• [What is needed]
Answer these from the GPU history text, each answer on its own line numbered like its question:
1. In what year did Nvidia bring out the G80 architecture?
2. How many parallel pipelines did early consumer GPUs typically have?
3. Which company followed Nvidia with a wavefront model?

• [Article]
Around 1999, early GPUs brought parallel computing to consumers through simple SIMD designs with only a few pipelines, boosting graphics throughput. As shaders grew more complex, strict SIMD struggled with branching and control flow. In 2006, Nvidia reshaped GPU programming with the G80 architecture and SIMT, presenting GPUs as machines that run many lightweight threads. AMD followed with a similar wavefront model, and later, Intel and Chinese vendors adopted related approaches. By blending thread abstractions with SIMD hardware, GPUs evolved into flexible processors for graphics, AI, and scientific computing.
Early graphics processing units that reached the consumer market around 1999 introduced parallelism to a much wider audience than previous vector processors. These early GPUs typically implemented two or four parallel pipelines and executed instructions using a single-instruction, multiple data (SIMD) model. Each instruction operated across multiple data elements in lockstep, which improved throughput for graphics workloads such as rasterization, texturing, and pixel shading. This design represented the first broadly deployed consumer parallel processors and set the stage for later applications beyond graphics.

• [Material supplied]
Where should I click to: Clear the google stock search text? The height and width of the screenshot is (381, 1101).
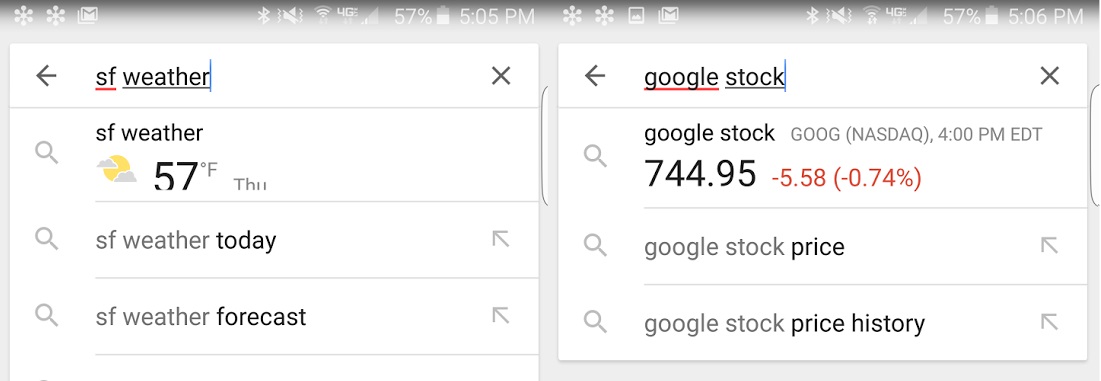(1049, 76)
--
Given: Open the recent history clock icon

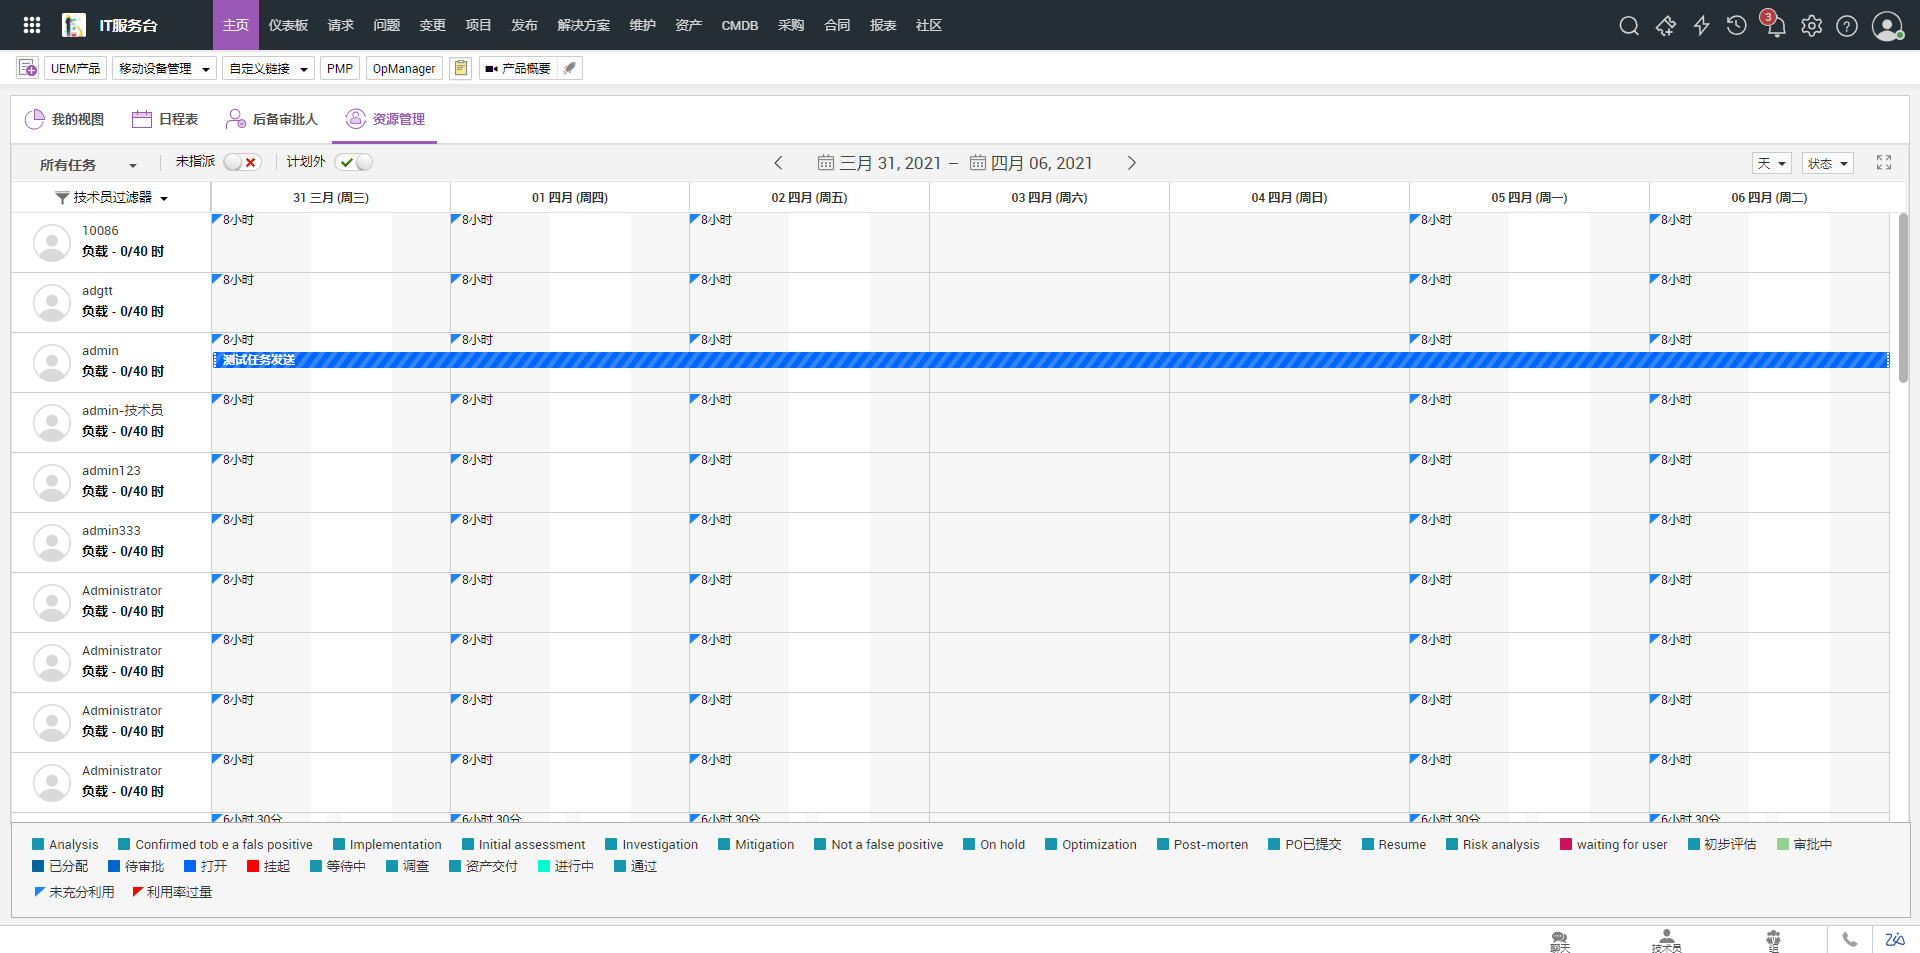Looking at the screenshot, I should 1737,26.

• [Task response]
1. 2006
2. Two or four
3. AMD